## TASK DETAILS
Starting at the line that contains "Go to Radio section in sidebar" and continuing through the last of the records, reproduce every line, requests included, and increase each coordinate in the answers by 61. Leave the pictures out of your reply.

## SUPPLIED ENTRIES
+++

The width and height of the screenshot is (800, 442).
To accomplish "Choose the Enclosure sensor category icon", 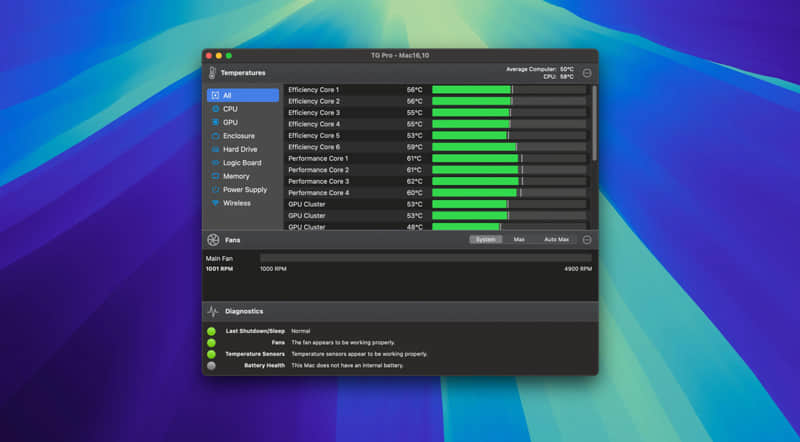I will [x=215, y=136].
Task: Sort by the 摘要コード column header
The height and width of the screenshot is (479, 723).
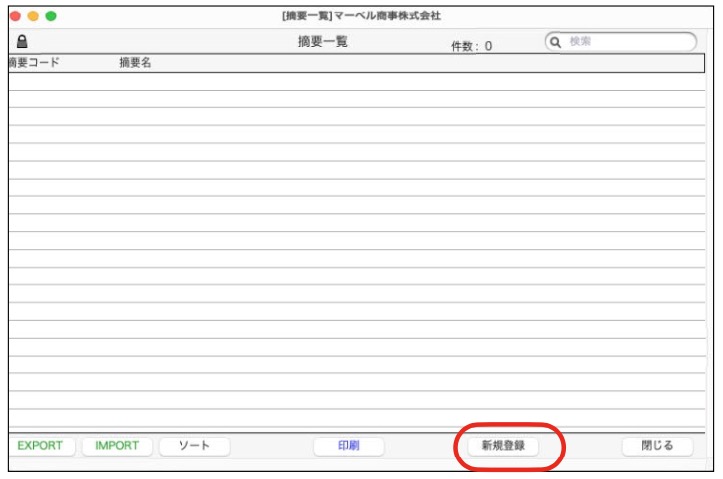Action: (34, 63)
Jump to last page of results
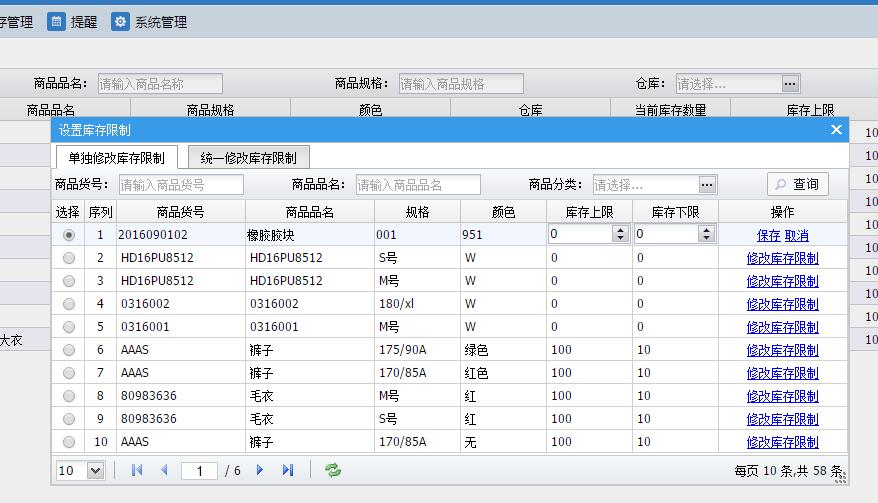This screenshot has width=878, height=503. [x=288, y=470]
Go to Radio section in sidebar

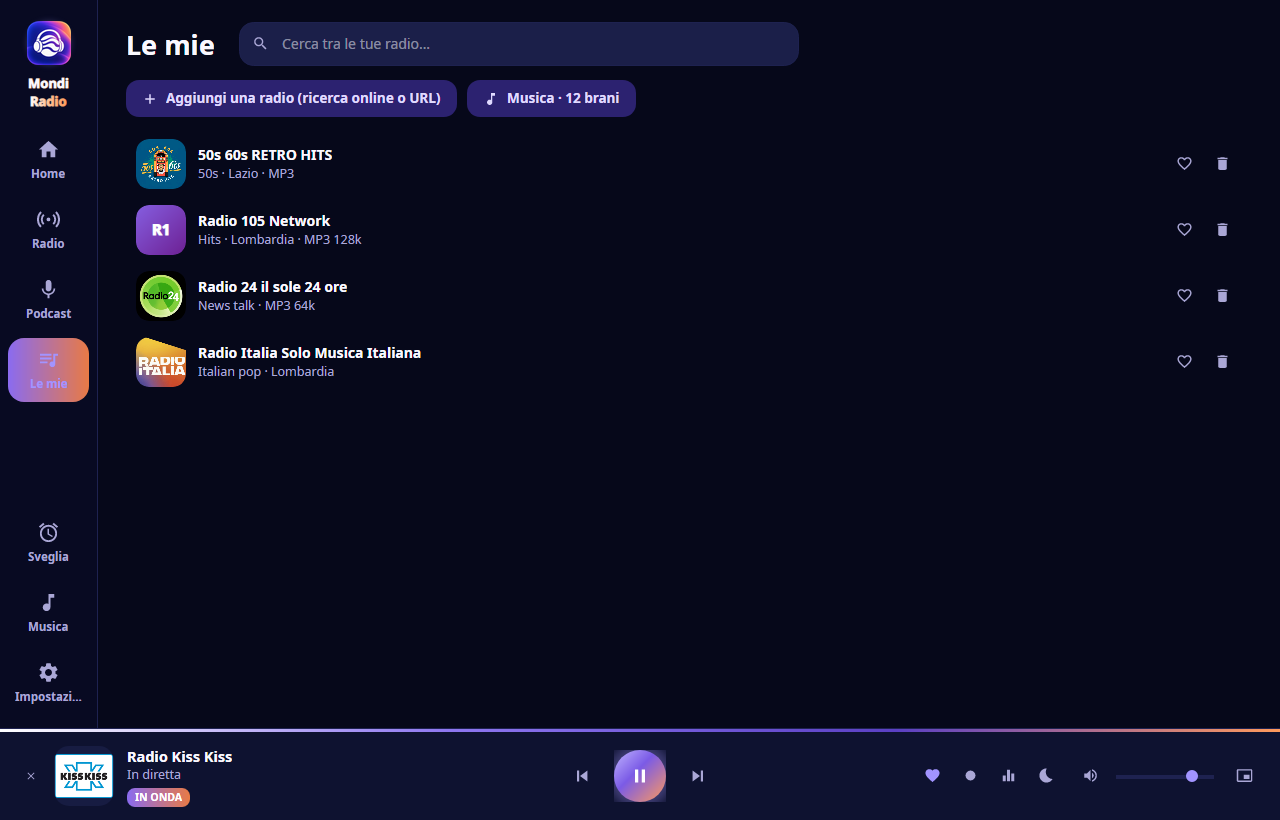[48, 230]

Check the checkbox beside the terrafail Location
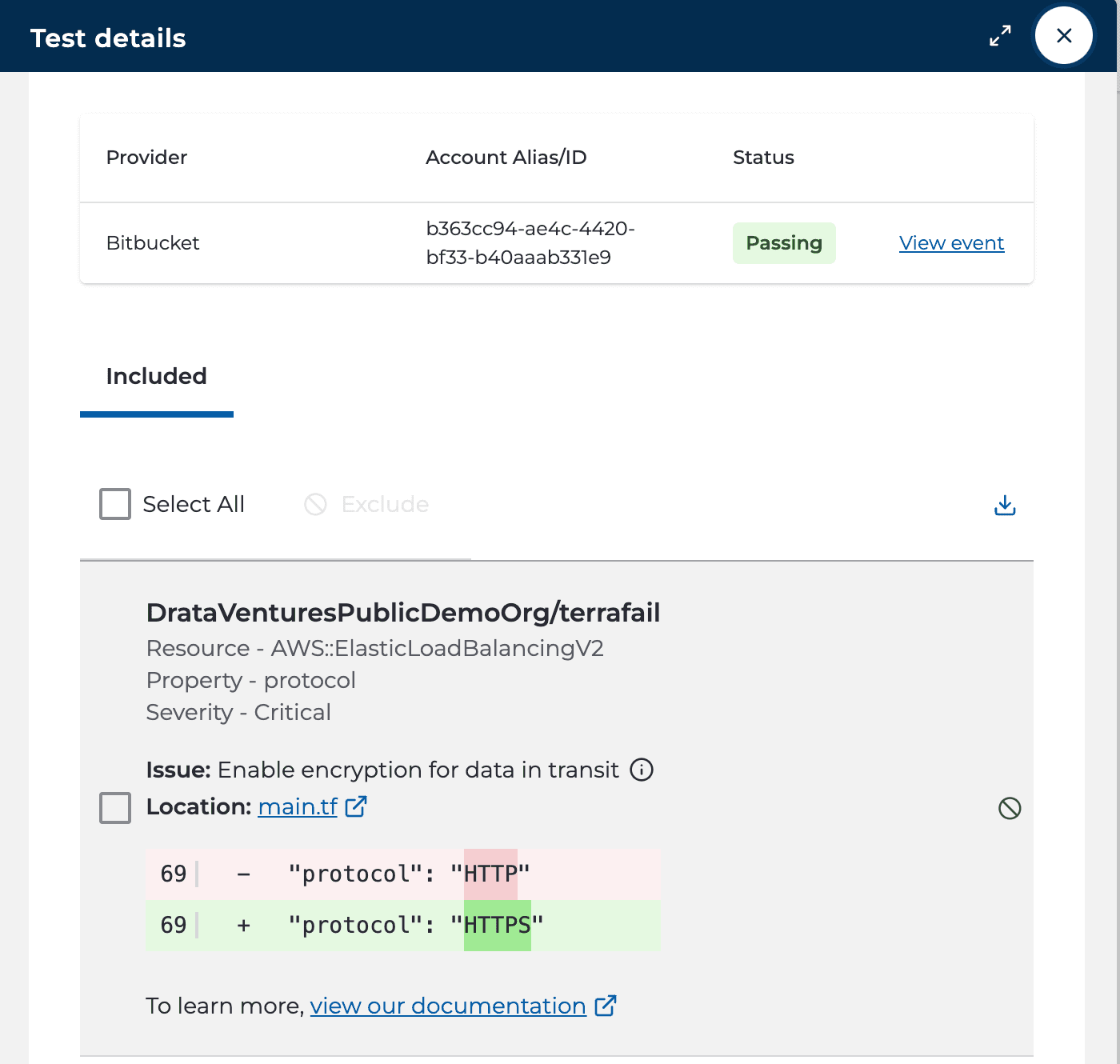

+++

## FINISHED EXERCISE
Go to Radio section in sidebar

[109, 291]

Check the checkbox beside the terrafail Location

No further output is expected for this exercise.